## [Task item]
Which lines of the data below hold "risk"? Copy each of them.

## [Exercise materials]
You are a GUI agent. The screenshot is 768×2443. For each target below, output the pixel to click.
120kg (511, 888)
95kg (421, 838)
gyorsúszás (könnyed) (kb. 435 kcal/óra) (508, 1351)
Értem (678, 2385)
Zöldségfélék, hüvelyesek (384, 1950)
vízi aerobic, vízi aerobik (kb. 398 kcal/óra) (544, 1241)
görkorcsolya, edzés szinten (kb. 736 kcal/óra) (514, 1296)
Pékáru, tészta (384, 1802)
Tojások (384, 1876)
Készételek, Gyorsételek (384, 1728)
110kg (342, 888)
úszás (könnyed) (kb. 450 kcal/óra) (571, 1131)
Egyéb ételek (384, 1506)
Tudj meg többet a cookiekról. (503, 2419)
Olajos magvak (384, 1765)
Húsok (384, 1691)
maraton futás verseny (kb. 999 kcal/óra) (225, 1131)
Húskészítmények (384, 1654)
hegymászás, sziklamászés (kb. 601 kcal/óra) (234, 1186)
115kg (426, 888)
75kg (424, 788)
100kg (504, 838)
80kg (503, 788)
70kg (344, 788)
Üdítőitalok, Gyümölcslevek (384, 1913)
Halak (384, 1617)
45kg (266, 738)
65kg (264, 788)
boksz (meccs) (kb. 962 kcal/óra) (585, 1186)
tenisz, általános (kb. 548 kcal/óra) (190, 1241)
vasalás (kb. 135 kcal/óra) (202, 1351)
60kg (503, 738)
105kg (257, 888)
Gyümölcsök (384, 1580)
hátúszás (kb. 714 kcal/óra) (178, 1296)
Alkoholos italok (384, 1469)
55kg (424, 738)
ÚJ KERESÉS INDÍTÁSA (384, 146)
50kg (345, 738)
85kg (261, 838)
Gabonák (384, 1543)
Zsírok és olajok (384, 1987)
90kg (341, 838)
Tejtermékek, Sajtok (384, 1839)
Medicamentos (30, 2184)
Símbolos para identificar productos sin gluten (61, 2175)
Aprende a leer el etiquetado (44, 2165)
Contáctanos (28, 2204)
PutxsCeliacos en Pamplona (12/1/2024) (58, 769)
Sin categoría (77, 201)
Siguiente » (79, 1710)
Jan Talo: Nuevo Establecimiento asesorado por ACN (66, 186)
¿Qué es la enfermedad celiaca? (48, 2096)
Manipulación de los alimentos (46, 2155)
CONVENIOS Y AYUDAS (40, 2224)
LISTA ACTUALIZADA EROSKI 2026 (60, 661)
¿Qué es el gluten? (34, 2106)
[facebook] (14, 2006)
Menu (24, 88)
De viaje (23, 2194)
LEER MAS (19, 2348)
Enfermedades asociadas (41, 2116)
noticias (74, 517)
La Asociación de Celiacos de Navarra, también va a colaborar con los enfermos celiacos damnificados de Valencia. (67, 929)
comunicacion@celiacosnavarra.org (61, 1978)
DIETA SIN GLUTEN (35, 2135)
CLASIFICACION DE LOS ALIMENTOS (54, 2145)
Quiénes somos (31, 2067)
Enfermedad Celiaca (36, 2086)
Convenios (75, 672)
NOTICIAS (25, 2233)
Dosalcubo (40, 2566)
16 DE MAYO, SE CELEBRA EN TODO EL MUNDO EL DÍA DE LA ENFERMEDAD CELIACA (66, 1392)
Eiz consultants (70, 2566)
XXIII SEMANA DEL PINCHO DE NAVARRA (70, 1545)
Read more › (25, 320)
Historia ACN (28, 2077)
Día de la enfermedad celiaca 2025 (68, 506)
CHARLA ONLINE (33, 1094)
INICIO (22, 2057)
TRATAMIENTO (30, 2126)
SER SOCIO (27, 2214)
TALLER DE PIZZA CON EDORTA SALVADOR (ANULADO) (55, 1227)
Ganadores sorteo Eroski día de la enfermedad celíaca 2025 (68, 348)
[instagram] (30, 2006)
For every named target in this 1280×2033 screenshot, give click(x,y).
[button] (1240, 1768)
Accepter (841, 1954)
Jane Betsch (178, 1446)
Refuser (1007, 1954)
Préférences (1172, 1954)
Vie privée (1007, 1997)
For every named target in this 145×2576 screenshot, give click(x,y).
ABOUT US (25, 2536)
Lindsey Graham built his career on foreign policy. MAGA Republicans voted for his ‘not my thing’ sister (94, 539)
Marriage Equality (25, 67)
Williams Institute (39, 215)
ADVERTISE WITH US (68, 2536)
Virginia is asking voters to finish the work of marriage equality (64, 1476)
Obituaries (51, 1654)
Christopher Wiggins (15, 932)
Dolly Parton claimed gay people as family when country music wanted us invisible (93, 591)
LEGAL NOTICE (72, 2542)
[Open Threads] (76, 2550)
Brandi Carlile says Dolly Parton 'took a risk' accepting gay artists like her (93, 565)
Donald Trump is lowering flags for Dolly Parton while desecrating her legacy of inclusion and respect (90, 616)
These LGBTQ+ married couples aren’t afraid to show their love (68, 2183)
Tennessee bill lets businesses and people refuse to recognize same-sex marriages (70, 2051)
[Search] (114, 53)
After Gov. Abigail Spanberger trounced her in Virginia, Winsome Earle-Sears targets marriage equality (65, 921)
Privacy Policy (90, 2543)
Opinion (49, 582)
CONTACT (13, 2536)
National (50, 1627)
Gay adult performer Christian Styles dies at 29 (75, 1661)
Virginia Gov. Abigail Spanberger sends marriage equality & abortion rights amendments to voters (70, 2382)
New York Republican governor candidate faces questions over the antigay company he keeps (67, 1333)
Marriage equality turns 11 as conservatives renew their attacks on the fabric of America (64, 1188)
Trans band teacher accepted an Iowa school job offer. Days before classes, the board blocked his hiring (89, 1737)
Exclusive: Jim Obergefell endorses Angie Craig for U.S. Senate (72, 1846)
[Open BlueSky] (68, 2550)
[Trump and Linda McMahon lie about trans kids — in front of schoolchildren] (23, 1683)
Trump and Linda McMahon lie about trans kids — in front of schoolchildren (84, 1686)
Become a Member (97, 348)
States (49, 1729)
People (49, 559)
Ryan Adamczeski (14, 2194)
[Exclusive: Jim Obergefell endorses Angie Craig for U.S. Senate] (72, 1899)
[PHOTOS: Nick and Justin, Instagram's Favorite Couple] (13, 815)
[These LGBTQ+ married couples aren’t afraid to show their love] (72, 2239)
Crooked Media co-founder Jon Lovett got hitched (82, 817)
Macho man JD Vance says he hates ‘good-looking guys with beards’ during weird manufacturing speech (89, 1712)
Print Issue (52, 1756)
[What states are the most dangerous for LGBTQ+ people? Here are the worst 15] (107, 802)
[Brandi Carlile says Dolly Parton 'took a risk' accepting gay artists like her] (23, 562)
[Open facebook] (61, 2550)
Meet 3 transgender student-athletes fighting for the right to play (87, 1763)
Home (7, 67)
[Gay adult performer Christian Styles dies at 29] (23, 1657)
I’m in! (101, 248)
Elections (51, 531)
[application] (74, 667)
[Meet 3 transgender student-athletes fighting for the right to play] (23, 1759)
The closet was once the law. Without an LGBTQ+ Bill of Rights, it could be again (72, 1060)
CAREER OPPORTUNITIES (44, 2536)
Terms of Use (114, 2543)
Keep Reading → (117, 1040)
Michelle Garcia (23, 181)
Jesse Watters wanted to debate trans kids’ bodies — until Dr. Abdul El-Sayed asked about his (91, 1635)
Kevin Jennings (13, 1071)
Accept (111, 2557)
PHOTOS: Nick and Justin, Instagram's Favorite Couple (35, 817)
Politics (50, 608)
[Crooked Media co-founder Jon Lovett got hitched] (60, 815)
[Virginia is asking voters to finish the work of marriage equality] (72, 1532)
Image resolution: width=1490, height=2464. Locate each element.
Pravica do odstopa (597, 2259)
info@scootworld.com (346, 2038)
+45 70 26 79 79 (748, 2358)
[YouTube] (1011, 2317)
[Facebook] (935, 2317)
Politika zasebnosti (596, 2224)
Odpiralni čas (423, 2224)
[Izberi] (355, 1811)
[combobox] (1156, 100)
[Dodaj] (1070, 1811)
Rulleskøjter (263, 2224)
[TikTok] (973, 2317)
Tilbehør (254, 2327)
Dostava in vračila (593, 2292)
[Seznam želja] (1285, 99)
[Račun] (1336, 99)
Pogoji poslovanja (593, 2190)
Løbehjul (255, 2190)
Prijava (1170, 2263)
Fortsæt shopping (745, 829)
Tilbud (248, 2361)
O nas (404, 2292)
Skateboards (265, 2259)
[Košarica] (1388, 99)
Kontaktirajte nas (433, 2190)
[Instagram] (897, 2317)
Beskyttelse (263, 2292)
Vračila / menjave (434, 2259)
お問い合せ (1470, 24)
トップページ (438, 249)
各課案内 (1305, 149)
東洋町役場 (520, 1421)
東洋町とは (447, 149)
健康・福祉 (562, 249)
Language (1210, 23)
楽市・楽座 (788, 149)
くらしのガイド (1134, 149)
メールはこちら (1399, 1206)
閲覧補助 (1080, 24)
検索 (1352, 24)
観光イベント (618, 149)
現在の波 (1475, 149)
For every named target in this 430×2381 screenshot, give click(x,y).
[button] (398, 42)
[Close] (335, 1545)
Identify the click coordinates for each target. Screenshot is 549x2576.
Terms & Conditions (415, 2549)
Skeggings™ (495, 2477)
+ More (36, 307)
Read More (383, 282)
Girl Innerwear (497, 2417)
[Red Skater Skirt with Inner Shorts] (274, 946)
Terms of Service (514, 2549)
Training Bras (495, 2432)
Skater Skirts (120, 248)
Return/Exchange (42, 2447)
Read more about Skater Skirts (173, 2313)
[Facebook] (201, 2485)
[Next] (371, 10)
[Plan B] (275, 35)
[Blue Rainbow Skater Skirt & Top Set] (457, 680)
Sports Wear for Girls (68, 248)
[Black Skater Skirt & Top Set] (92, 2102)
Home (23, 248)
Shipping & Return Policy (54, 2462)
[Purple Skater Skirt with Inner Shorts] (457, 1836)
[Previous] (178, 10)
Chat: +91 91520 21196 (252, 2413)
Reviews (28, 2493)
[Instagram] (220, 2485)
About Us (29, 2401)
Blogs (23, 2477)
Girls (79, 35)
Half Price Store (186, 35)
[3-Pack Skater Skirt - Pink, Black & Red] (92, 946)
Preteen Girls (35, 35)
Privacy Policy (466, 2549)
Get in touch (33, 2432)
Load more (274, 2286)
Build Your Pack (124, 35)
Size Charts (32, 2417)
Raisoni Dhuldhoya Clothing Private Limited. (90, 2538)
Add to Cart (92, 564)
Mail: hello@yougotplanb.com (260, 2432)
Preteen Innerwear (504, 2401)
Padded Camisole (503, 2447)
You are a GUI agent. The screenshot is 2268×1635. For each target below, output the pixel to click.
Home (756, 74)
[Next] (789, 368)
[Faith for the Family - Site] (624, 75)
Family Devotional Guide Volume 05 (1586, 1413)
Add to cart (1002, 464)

## [Completed exercise]
Brandi Carlile says Dolly Parton 'took a risk' accepting gay artists like her (93, 565)
[Brandi Carlile says Dolly Parton 'took a risk' accepting gay artists like her] (23, 562)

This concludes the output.